# Cataloguing Collections



## Bottle Diver (Oct 17, 2004)

Hello:

 I am sure there are some orginizational dorks out there just like myself, and I would be interested in seeing or hearing about some of the different ways people are documenting their collections.  What kind of information do you included, photos, location found, etc.

 If there is a previous thread on this topic, I would appreciate it if someone would point me in the right direction.

 Thanks


----------



## medbottle (Oct 19, 2004)

Hello Bottle Diver.  A year or so after I started collecting, my mother convinced me to start cataloging my "stuff".  I only kept sketchy records at first, but now wish I had been more complete.  I place a numbered sticker on each bottle, which corresponds to a number and description in a notebook.  The description includes the following:  date found or purchased, location found or name & location of show/antique shop/ flea market etc., description of bottle including dimensions, shape, color, all embossing, whether its ABM or BIMAL and type of pontil if any, and any special notes such as "This bottle one of three in box lot at auction, including green Indian queen #xxx and cobalt Wynkoops #xxx, for $30.00.  ( I can dream, can't I?)  

 I am currently transferring all of my notebook data to a computer program developed for cataloging collections.  This is why I wish my notes were better, as the memory is sometimes a bit foggy after 30 years.  Write down the info immediately, even if you don't plan to keep the bottle.  Several bottles I originally intended to sell or trade ended up being permanent residents.  

 Hope this helps.


----------



## Bottle Diver (Oct 19, 2004)

Hi guys, thanks for replying.

 medbottle, you bring to mind another question.  Is there actual bottle cataloguing software out there, or do people tend to just make up their own formats.  If there is software, where could I go to take a look at some?
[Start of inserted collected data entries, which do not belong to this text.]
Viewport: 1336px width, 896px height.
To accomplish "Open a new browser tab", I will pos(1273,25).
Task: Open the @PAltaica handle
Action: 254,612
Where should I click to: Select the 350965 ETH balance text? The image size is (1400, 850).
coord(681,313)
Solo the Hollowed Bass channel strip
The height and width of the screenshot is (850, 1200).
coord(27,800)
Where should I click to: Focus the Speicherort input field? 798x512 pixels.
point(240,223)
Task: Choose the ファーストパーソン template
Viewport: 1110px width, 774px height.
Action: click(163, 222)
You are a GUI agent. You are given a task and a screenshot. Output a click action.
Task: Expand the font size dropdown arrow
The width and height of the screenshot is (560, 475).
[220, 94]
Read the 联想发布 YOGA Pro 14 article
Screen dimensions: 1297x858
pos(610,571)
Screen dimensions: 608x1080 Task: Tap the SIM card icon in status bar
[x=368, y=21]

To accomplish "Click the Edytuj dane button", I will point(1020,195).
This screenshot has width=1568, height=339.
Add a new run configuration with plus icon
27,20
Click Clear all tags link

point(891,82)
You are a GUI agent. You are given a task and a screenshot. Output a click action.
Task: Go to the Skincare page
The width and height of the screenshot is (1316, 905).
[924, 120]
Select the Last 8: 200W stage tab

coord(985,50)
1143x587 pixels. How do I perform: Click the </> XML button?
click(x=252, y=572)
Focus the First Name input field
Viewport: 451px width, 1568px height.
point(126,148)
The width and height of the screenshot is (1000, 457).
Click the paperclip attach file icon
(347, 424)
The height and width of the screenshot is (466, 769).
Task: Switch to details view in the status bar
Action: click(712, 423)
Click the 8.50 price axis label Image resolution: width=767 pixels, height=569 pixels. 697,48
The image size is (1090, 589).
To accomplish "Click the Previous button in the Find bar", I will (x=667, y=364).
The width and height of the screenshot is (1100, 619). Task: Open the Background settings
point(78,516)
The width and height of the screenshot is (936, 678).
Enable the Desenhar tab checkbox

 I guess since I am the one asking, I should be sharing what I keep in my catalogue!  Mine is very similar to medbottles, and goes something like this:

 Date found, location, est. age, est. value (if any), physical features incl. embossing, marks, labels, what kind of lip, seam, mold, etc., etc. and a big notes section where I write any historical literature I find on the company or manufacturer or anything else noteworthy.  I am hoping to add a photo of each bottle to its corresponding page at some point too, (I'm such a geek [8|] )


----------



## medbottle (Oct 19, 2004)

'ello again.  There is software geared directly for bottle collecting, but the program I use is for any type of collectible.  It lets you name nine or ten "fields" as you like.  I found that I needed more fields than it offered, so I had to work around that.  The main fields also have limited space, so I use the "notes" or "additional info" sections to expand.  It was about $30 on eBay, and still appears occasionally.  I think there are a couple of companys that sell on eBay though, so let me take a look when I get home.  It wasn't my first choice, but seeing as my first choice went out of business, its the best program I could find.  You can download a demo from the vendors home page to see if you like it, then buy it directly from there.


----------



## Flaschenjager (Oct 19, 2004)

Hey all,
 This is a great thread. I'm looking forward to seeing what others do as well. I tried jotting down a bit of info for each bottle dug, found or bought. It became too much and I too felt geeky doing it. I do believe that it is important and more of us should do it. Let's say that I were to pass soon. What would my spouse know about my finds (some but maybe not enough) or my kid(s)?  My son is too young now, which makes this sort of thing more important. I forget about some finds from just a few years ago and couldn't tell you the price paid or site they were dug. 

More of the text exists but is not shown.